One such early online autobiography that exemplifies the inclusion of intertextual hypertext elements is Justin Allyn Hall’s “Justin's Links from the Underground—autobio.” A pioneer of web logging (blogging) and perhaps even its “founding father” according to Jeffrey Rosen of The New York Times (2004), Hall describes himself as “writ[ing] and speak[ing] on years of personal experience with digital culture and electronic entertainment” and “search[ing] for intimacy and stimulation in technology” (Hall). Now a 38 year-old living in San Francisco, California, Hall began writing his personal web “homepage” online in January 1994 as a Swarthmore College student at the age of 19 when the general public had little access to the Internet and little knowledge of the potential of hypertext. Already aware of the dialogical essence of constructing a self online, he declares, “All of information space is a shared multiplayer adventure” (Hall). While Hall claims to have retired from writing his autobiography in 2005, he still maintains a prodigious online presence (as of July 2009) with no less than three social networking sites (MySpace, Facebook, Friendster), a professional networking site (Linkedin), three weblogs (Justinhall, MyBlogLog, just in teractive) an image sharing account (flickr), a company website (GameLayers.com), a Twitter account, and numerous additional active websites. Though he has recently shifted his creative energies away from his autobiography to a process he calls passively multiplayer online gaming (PMOG),[iv] Hall’s original website “Justin's Links from the Underground—autobio” serves as an archetypal example of the ways in which early (pre Web 2.0) authors of online autobiography incorporate hypertext elements in their writing.

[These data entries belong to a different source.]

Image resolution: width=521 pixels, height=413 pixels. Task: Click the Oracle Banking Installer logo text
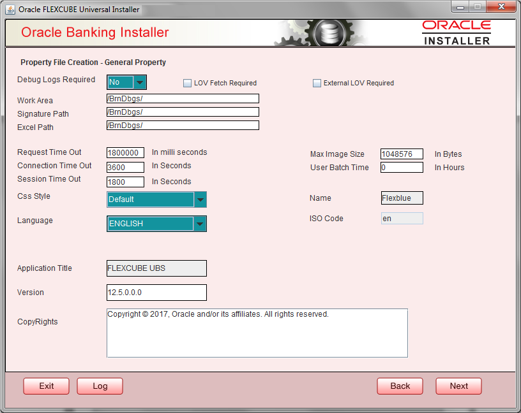tap(94, 32)
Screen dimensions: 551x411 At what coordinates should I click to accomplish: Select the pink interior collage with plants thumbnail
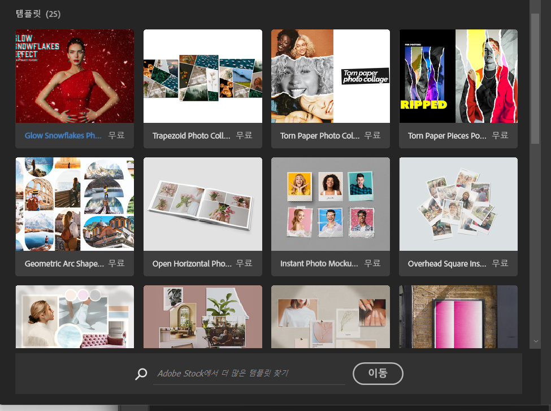point(202,316)

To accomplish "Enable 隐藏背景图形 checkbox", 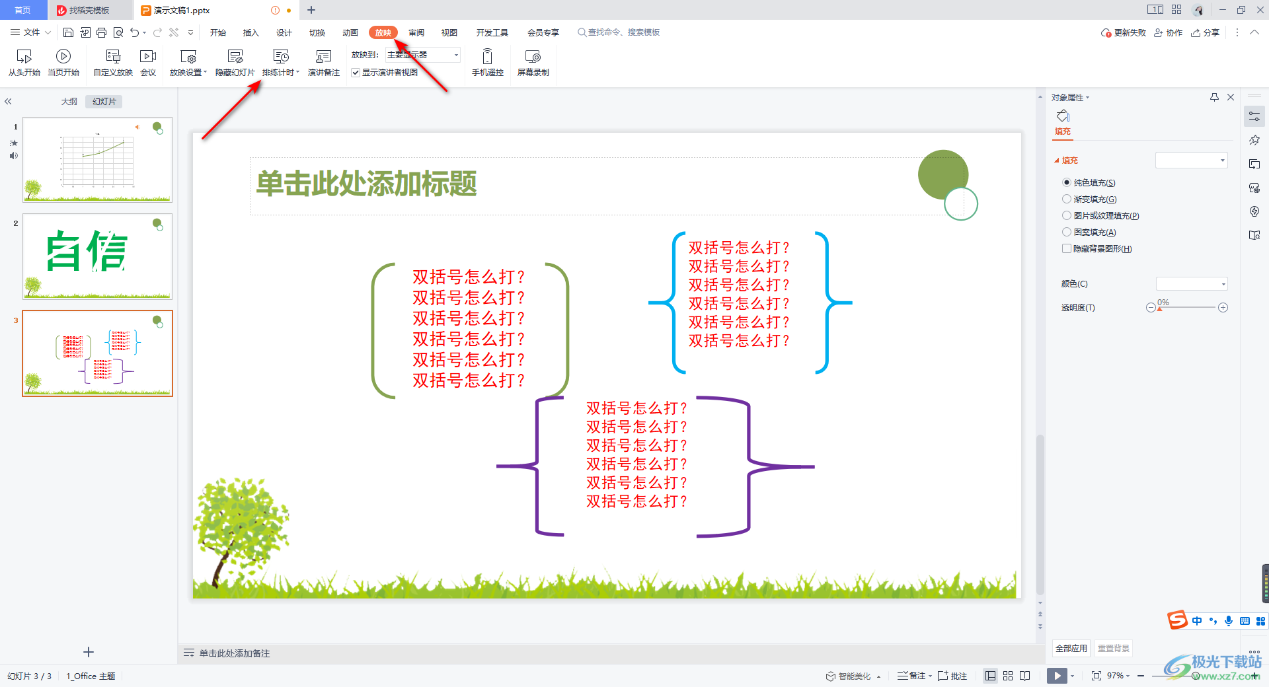I will click(1067, 248).
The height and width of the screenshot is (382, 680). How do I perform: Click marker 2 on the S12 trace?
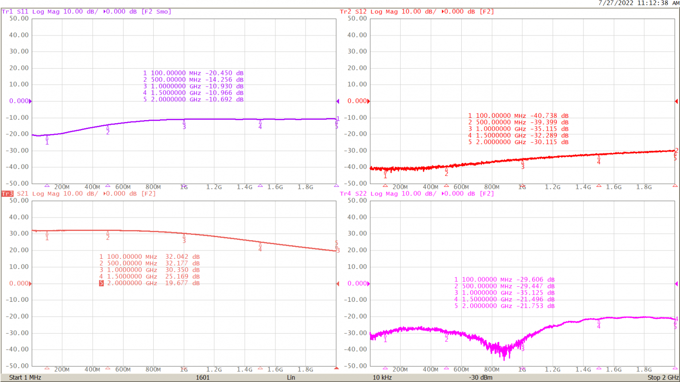pos(446,170)
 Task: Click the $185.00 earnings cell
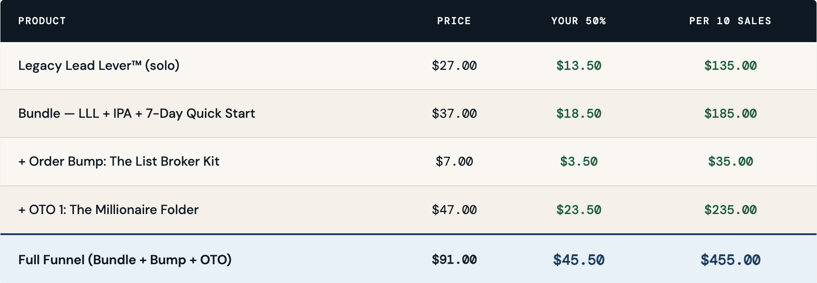[730, 114]
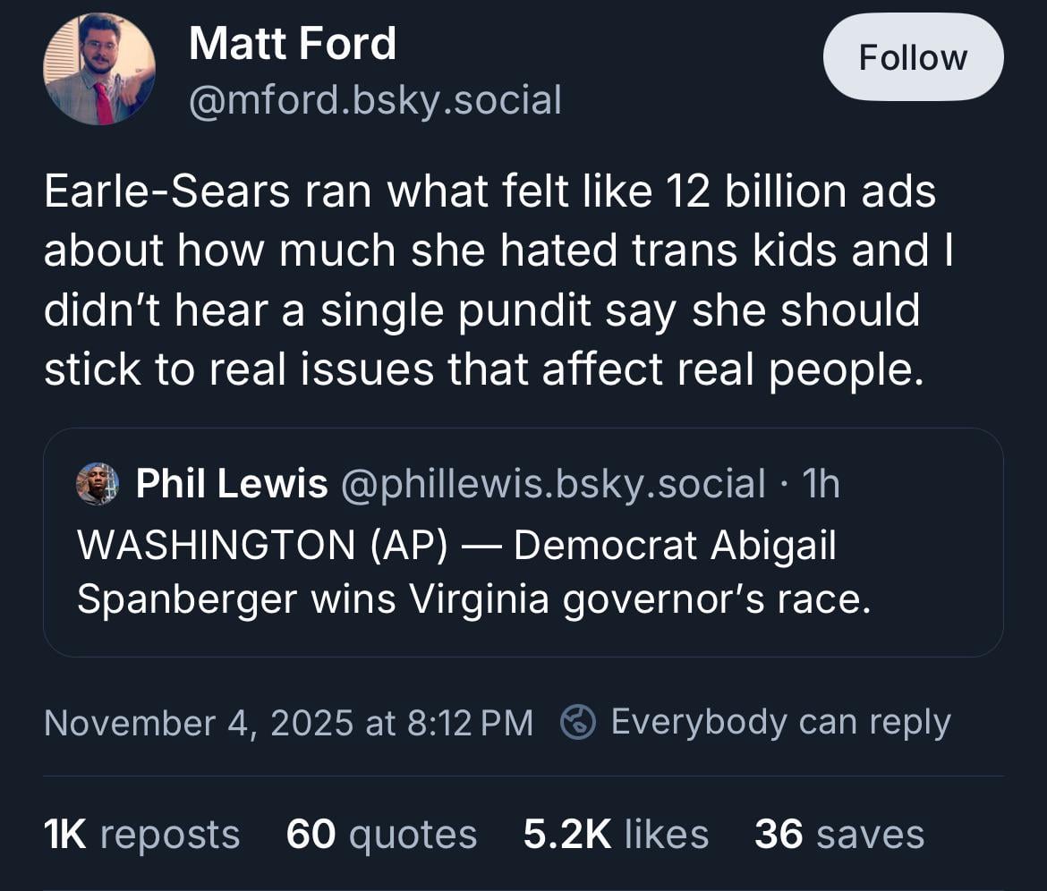1047x891 pixels.
Task: Open the 36 saves count
Action: (838, 834)
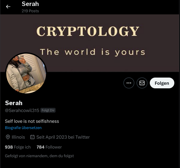Go back using the arrow icon
This screenshot has height=168, width=180.
pyautogui.click(x=8, y=7)
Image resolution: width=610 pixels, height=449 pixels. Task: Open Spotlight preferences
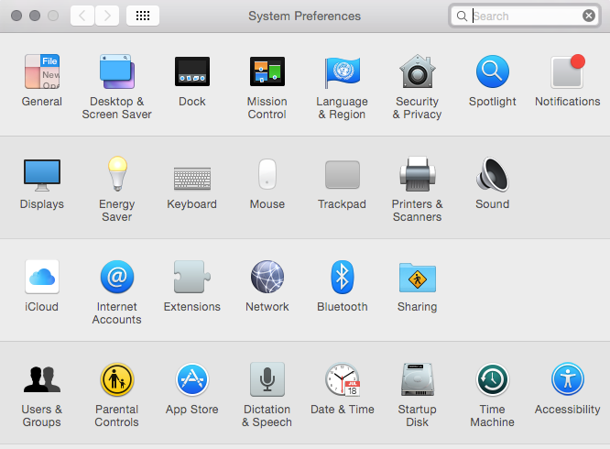tap(492, 71)
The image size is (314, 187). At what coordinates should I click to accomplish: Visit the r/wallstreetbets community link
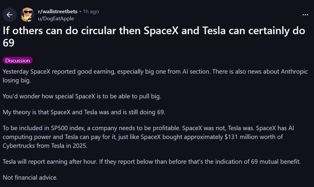click(58, 12)
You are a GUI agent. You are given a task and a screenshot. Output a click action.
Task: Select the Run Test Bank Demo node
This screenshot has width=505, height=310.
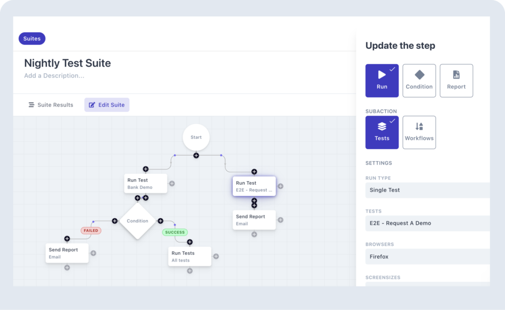(x=145, y=184)
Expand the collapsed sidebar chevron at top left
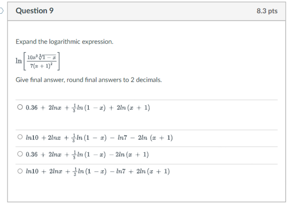The height and width of the screenshot is (204, 287). click(1, 10)
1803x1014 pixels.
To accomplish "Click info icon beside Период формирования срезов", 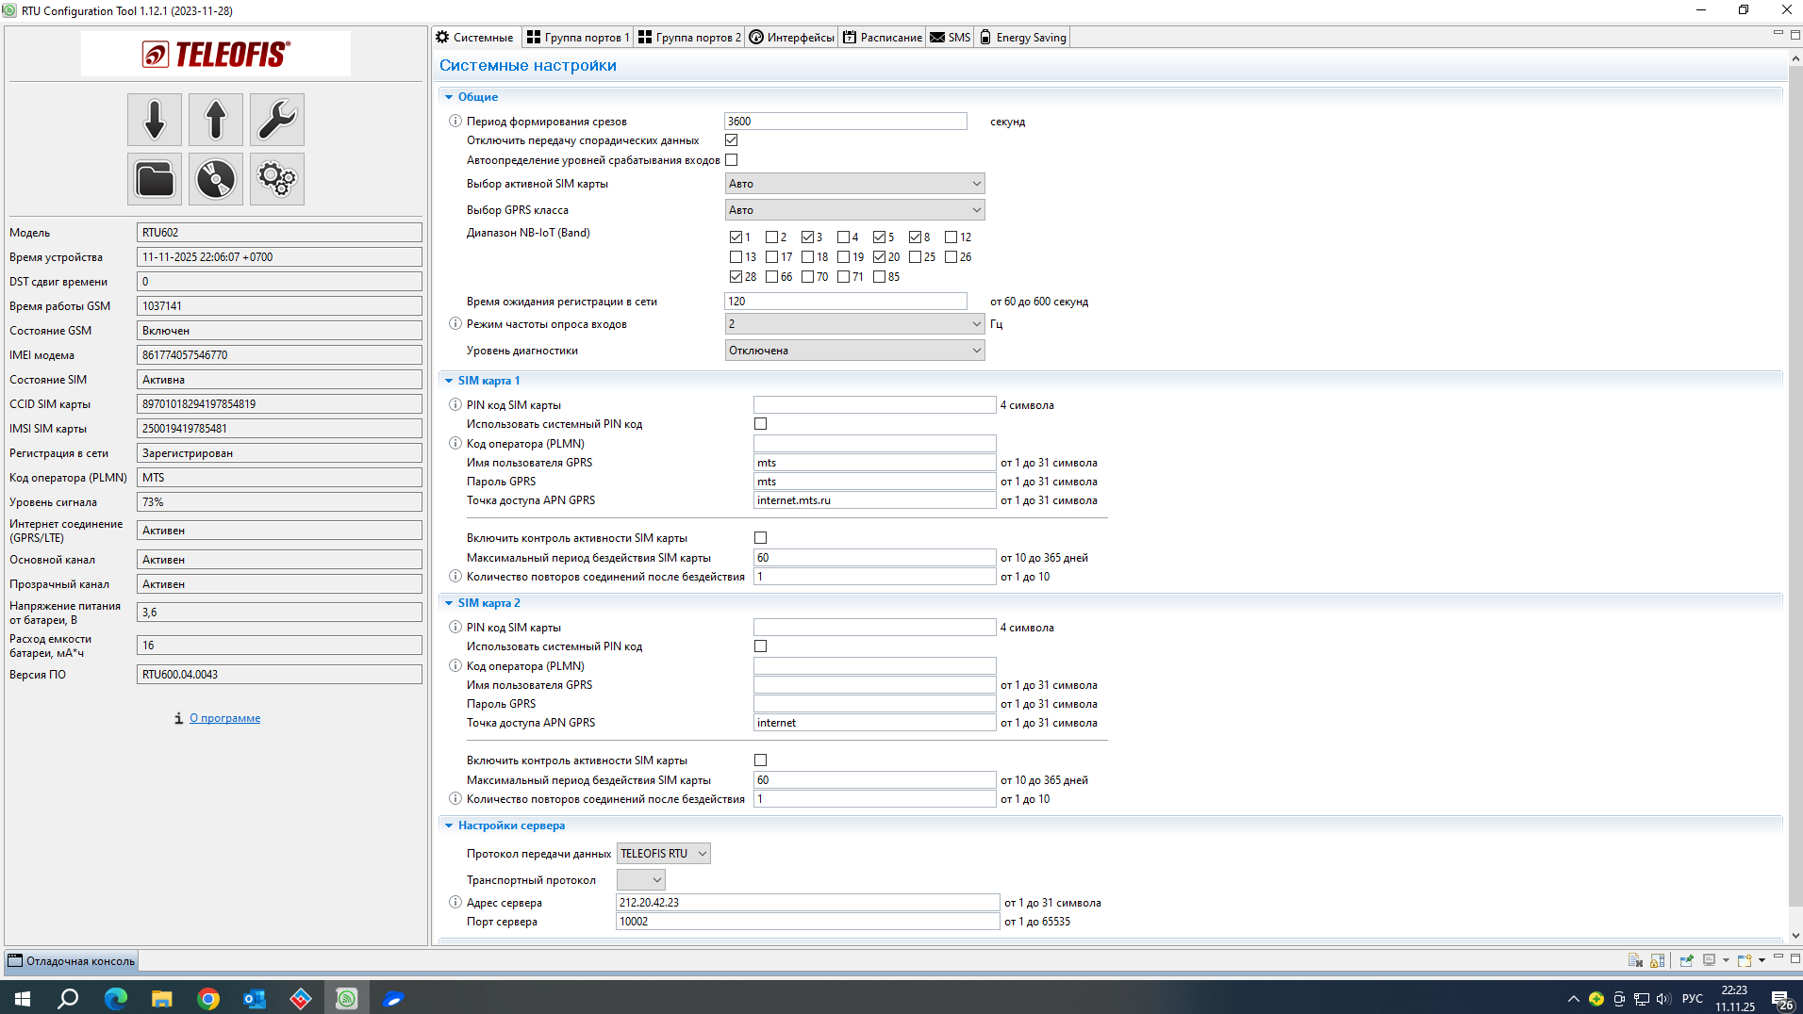I will (455, 122).
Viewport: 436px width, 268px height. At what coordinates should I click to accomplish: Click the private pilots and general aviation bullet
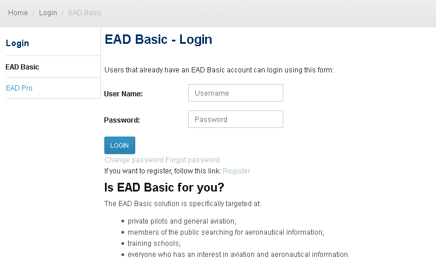click(182, 221)
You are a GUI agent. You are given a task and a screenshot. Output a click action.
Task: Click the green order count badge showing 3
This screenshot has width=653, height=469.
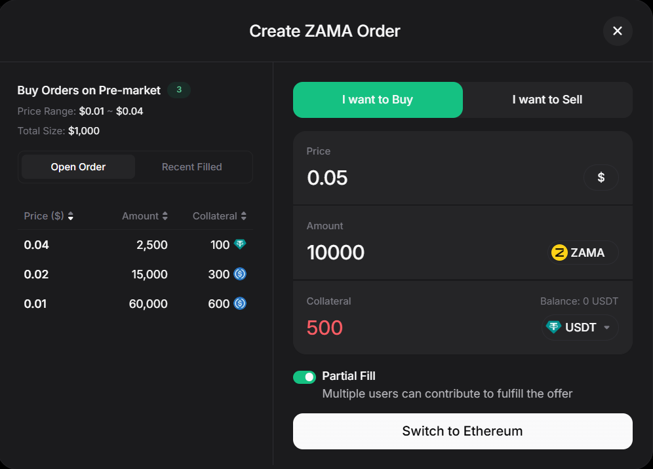click(178, 90)
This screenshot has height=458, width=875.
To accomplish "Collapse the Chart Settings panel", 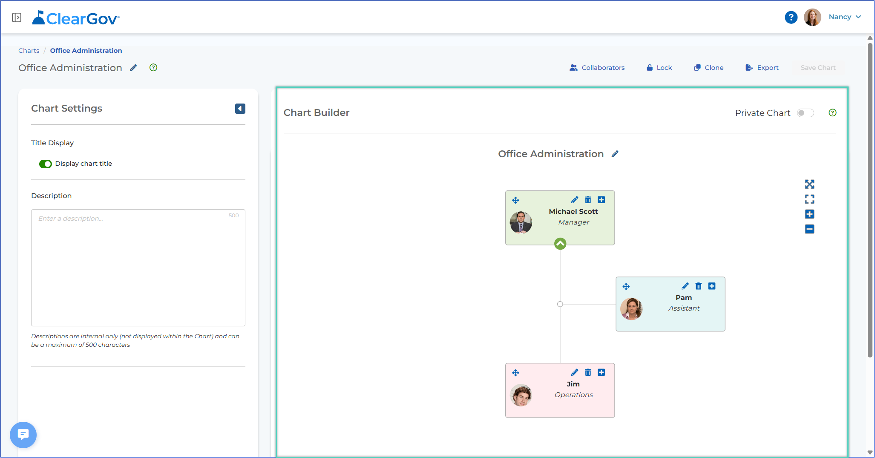I will coord(240,109).
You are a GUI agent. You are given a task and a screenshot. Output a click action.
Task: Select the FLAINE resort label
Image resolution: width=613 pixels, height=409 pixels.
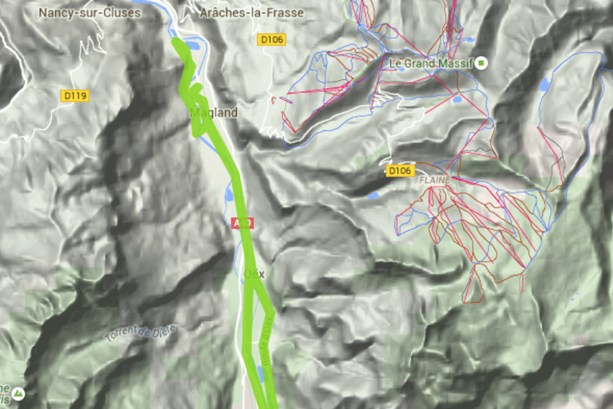[435, 181]
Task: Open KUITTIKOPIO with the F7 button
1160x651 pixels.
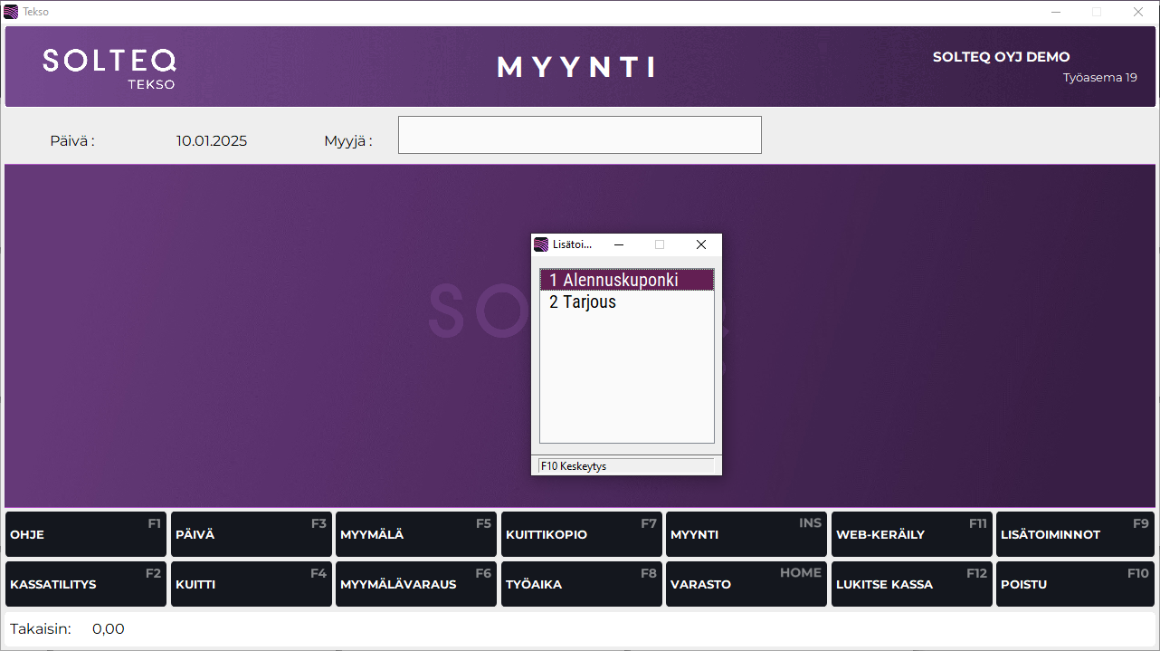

In a hyperlinked webpage under the subheader, “why [sic] the web?” Hall asks a question so familiar to the history of the autobiographical impulse that could have been uttered by St. Augustine himself—“Why put details about your personal life online?” His answer reveals both an early if perhaps utopian understanding of the Internet’s potential:
"What would you rather read? A pamphlet? Or a heartfelt tale, or personal perspective? The web will reflect humanity if we put our lives online. Putting our lives online does not mean leading our lives online, it is about utilizing unprecedented sharing. We interact in the real world, and we use cyberspace to collaborate and share and conjure new possibilities. Do we want to see ourselves, joys and sorrows, reflected in cyberspace, or do we want an easier mall? Not that both won't exist, but when you sit down to craft your page, take into account which you'd rather see…. Would
you rather they read your resume, or your autobiography (emphasis mine)?" (Hall)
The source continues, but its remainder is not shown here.